DECO alerta para prescrição em excesso de antibióticos

42% dos médicos prescreveram antibióticos sem necessidade, embora o número esteja a diminuir
9 de maio de 2014 - 15h22
De acordo com um estudo levado a cabo pela Associação Portuguesa para a Defesa do Consumidor, em 50 médicos, 20 prescreveram antibióticos sem que tal fosse necessário.
A DECO consultou 50 médicos em centros de saúde na Grande Lisboa e no Grande Porto para saber se eram prescritos antibióticos desnecessários.
Para tal, os colaboradores da Defesa do Consumidor queixaram-se de dor de garganta, e se fossem questionados pelos médicos, respondiam que não tinham sintomas de febre.
Destas 50 consultas, 20 médicos prescreveram logo antibióticos e houve mais um médico que prescreveu antibiótico depois de questionado pelo alegado doente se não seria melhor um daqueles fármacos.
Quanto às farmácias, os falsos doentes da DECO visitaram 70 estabelecimentos.
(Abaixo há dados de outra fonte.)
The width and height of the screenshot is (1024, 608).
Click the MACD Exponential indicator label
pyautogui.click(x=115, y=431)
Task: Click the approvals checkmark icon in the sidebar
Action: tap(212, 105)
Em todos, pediram antibiótico sem receita médica. Só uma farmácia - em Matosinhos - é que dispensou o fármaco.
No estudo, a DECO considera que a dispensa de antibióticos é mais preocupante entre os médicos do que nas farmácias. Ainda assim, estas conclusões revelam uma melhoria em relação a um estudo idêntico que a deco fez há 7 anos.
Agora, 42% dos médicos prescreveram antibióticos sem necessidade; em 2007, tinham sido 57%.
Nas farmácias, a situação também melhorou: caiu dos 12% a vender antibioticos sem receita para um por cento agora.